# What the exercise asks
Filter the records for lines holding the string "agent".

# Entries provided
━━━━━━━━━━

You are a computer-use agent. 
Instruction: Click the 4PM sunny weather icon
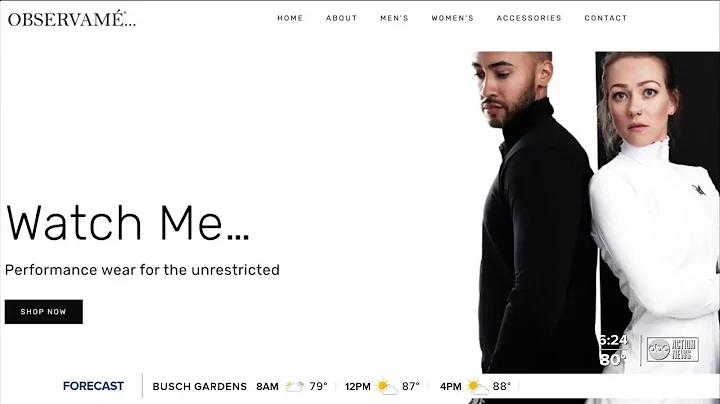(478, 387)
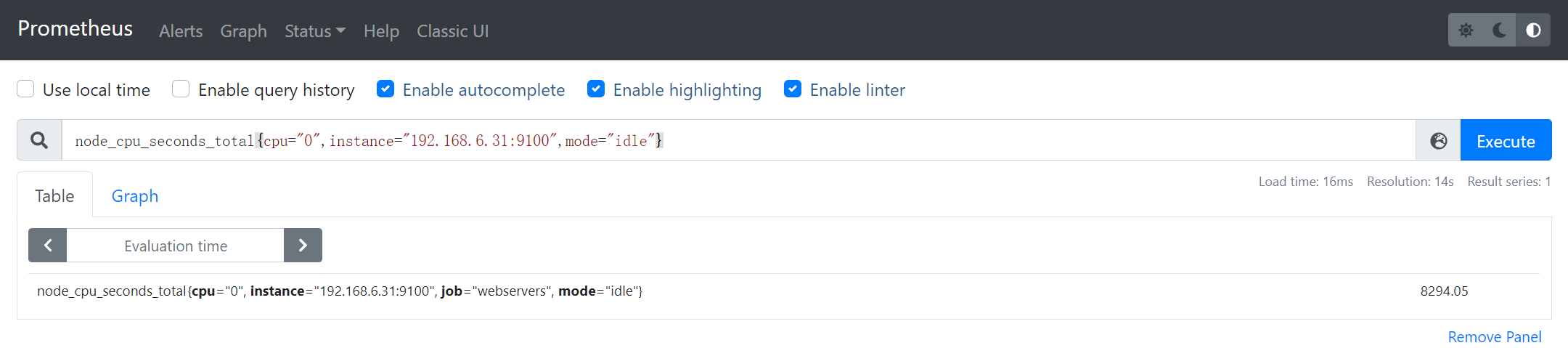
Task: Uncheck Enable highlighting option
Action: point(596,89)
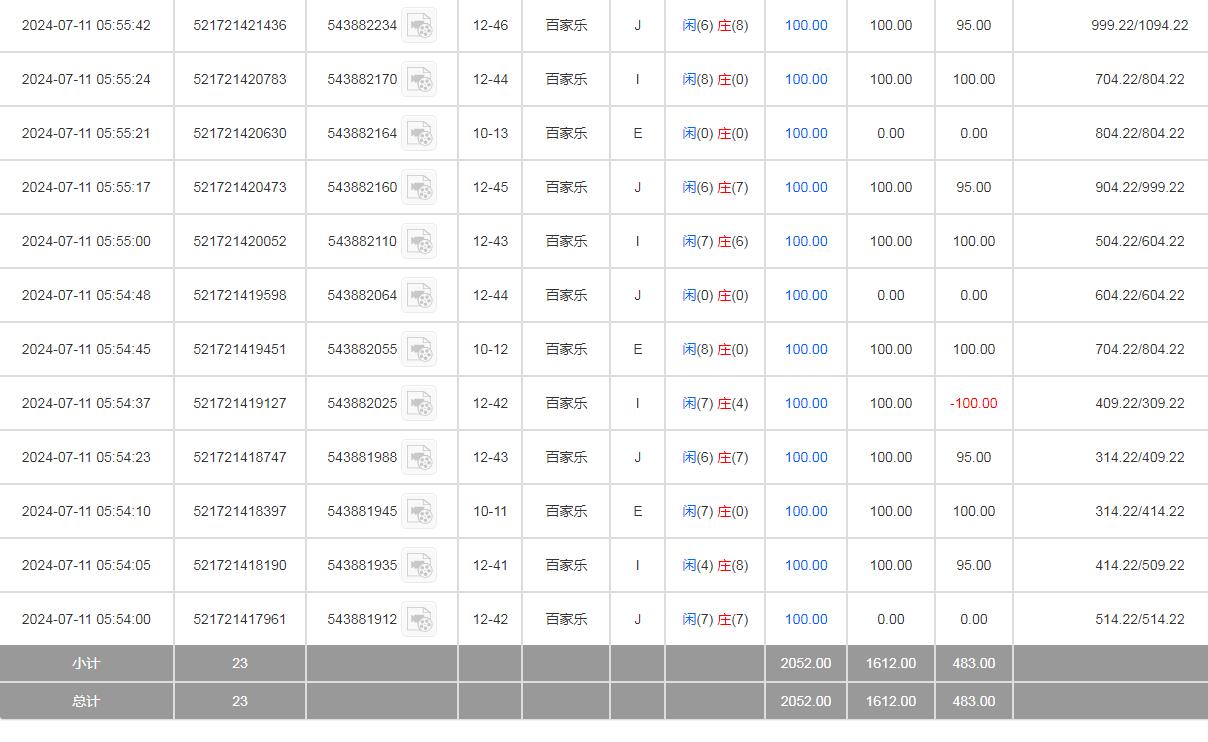Play replay for round 543882025
The image size is (1208, 742).
point(419,403)
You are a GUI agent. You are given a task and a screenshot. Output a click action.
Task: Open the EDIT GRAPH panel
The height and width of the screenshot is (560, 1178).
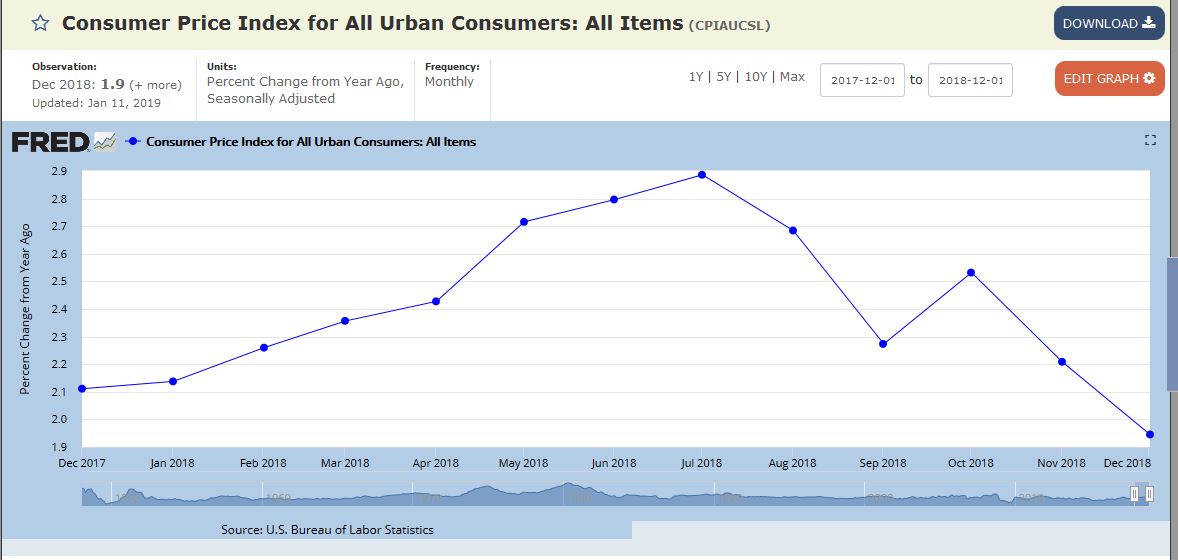[x=1108, y=78]
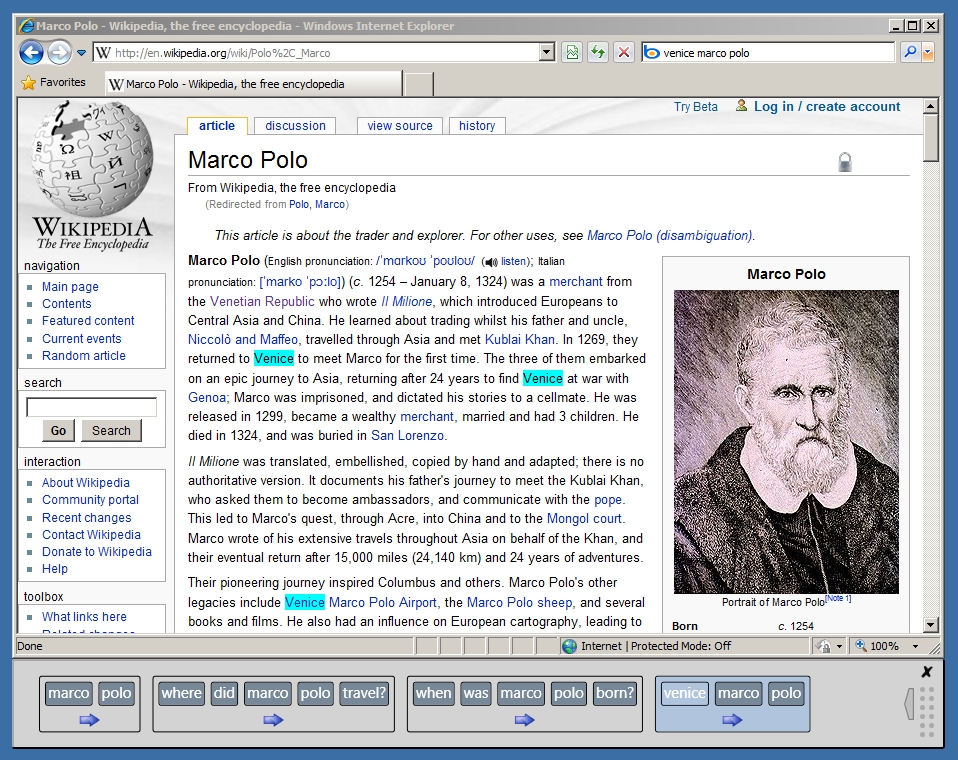Click the listen speaker icon for pronunciation
This screenshot has width=958, height=760.
(x=490, y=262)
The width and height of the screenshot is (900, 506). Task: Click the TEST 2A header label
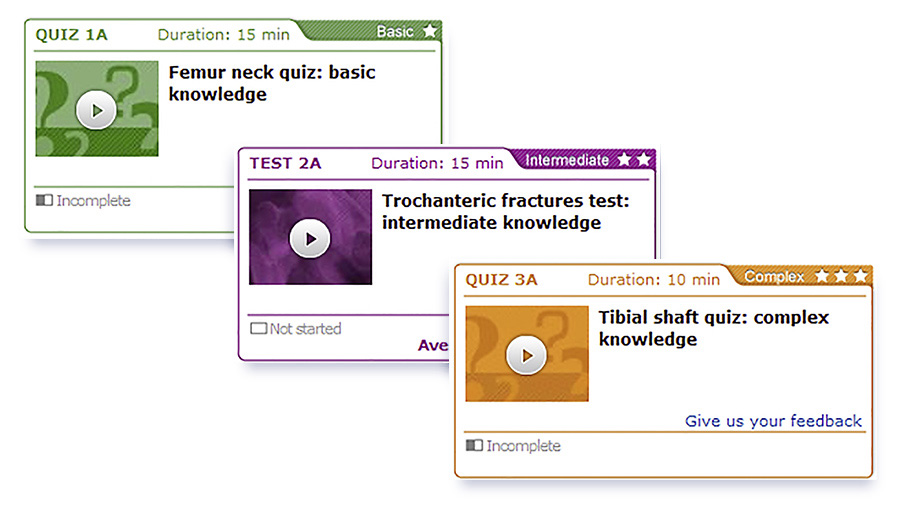(285, 164)
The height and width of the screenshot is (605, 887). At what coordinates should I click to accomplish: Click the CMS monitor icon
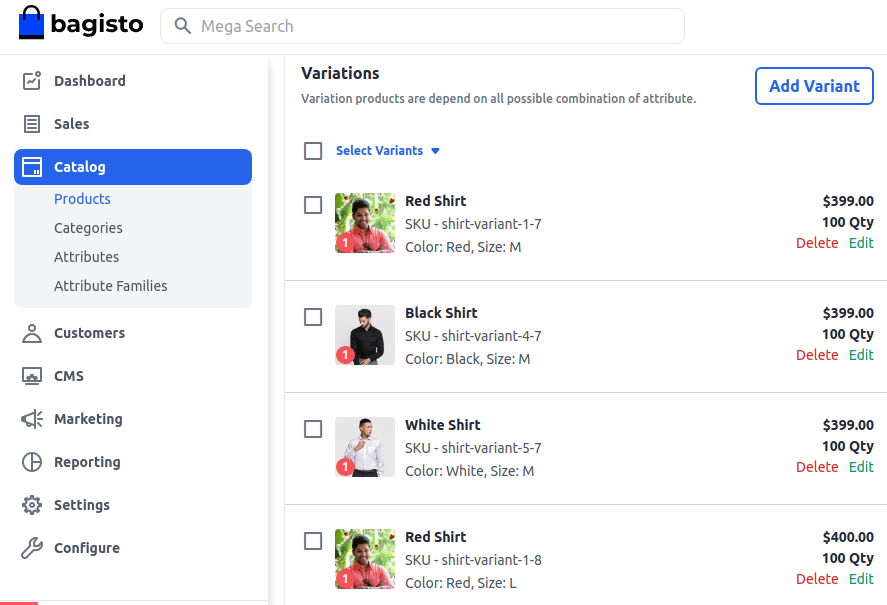click(x=32, y=376)
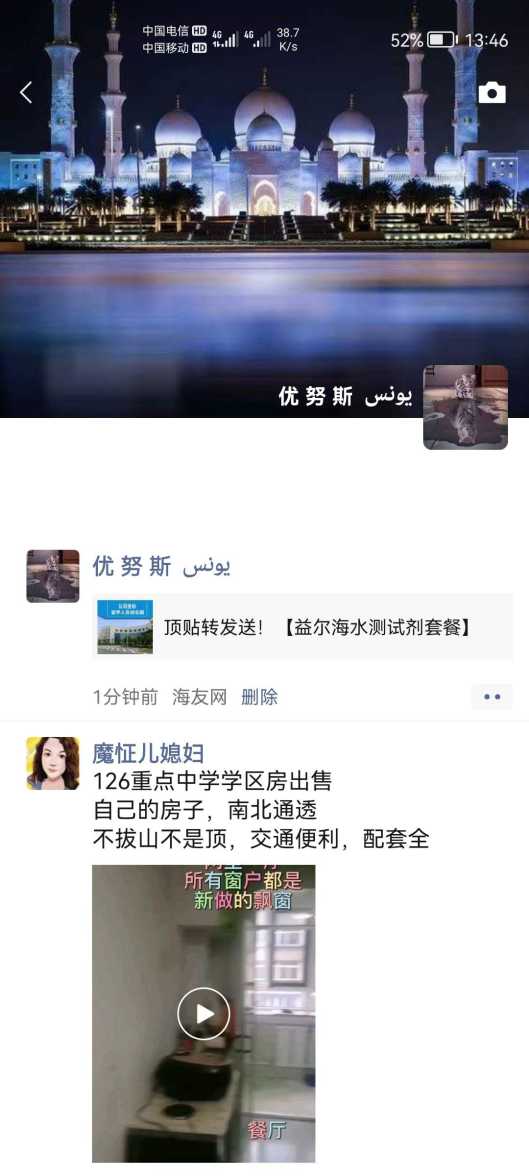529x1176 pixels.
Task: Tap the post text about 126重点中学学区房
Action: point(261,810)
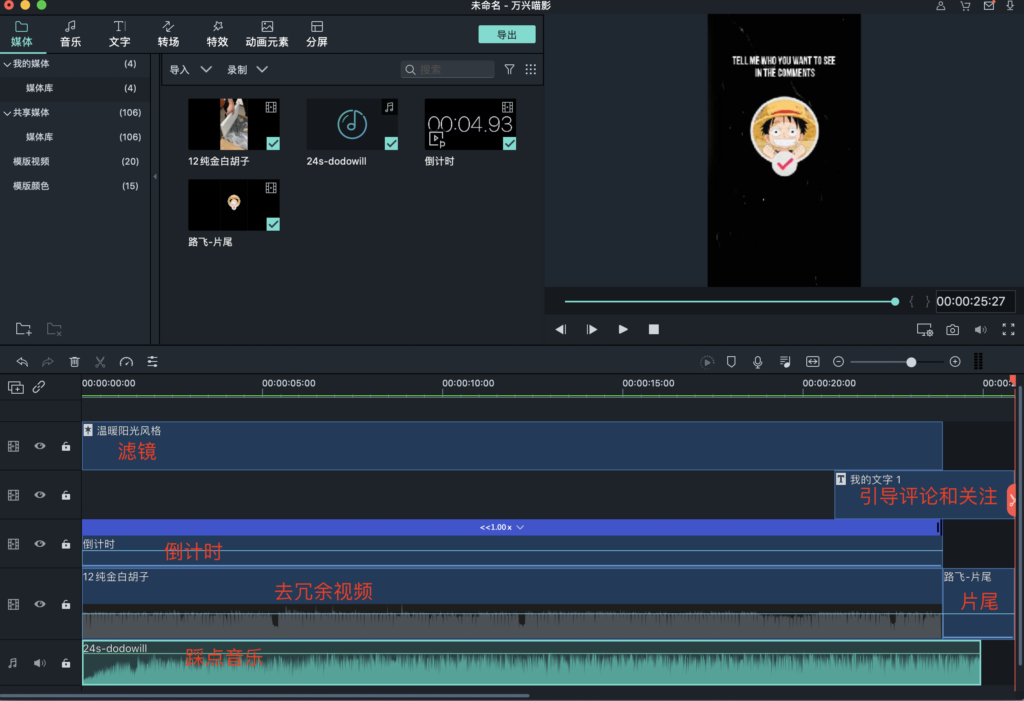1024x701 pixels.
Task: Click the undo arrow in timeline toolbar
Action: (22, 362)
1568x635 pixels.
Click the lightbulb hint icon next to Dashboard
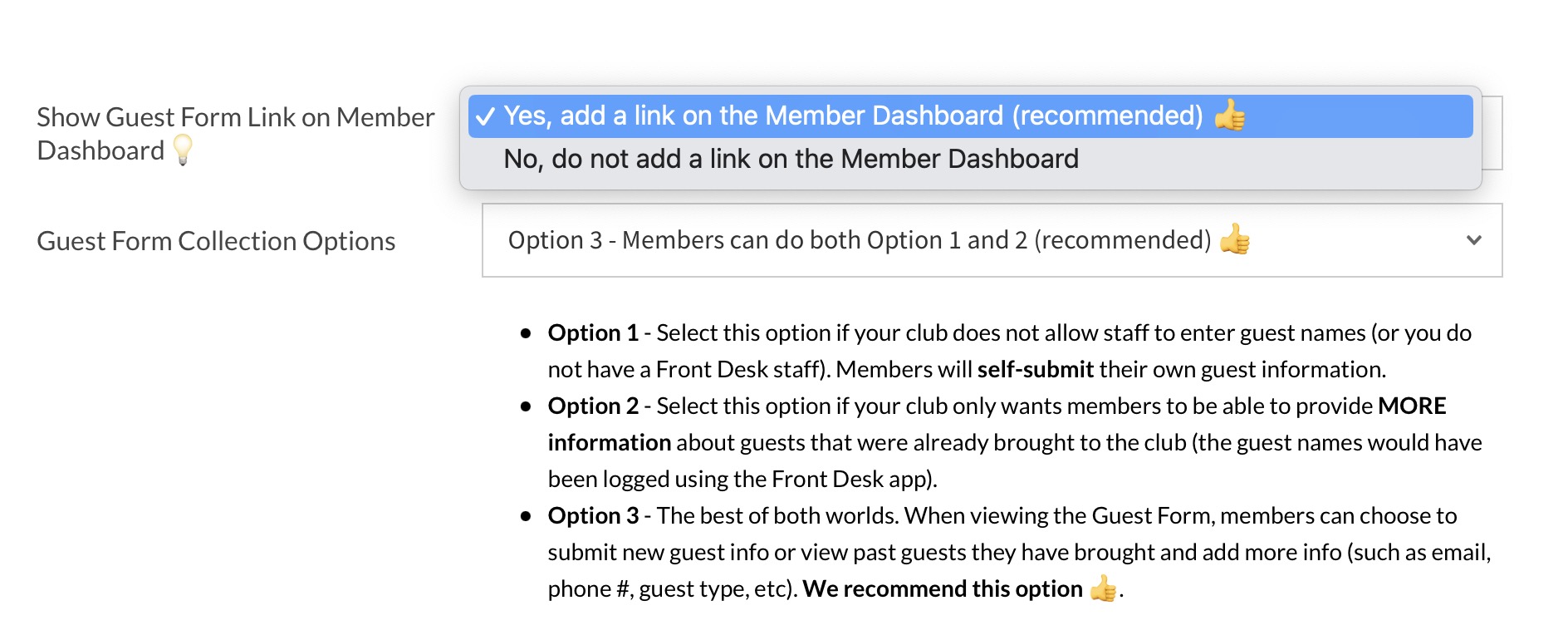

━━━━━━━━━━

# Written solution
You are a computer-use agent. 
You are a GUI agent. You are given a task and a screenshot. Output a click action.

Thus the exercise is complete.